_Information_.

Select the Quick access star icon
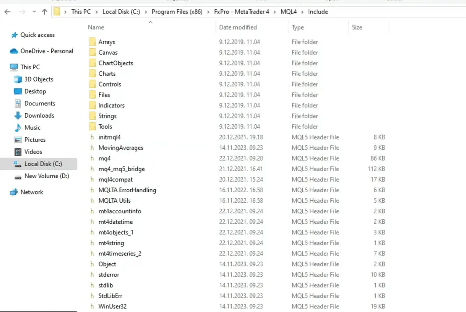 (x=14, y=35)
==
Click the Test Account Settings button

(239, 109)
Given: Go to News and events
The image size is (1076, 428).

_Try it_.
Only the lines from the one containing "Given: Go to News and events" through the one containing "The image size is (1076, 428)." are to be retyped, both boundary lines included, with no other material.

_Exercise output_.
Given: Go to News and events
The image size is (1076, 428).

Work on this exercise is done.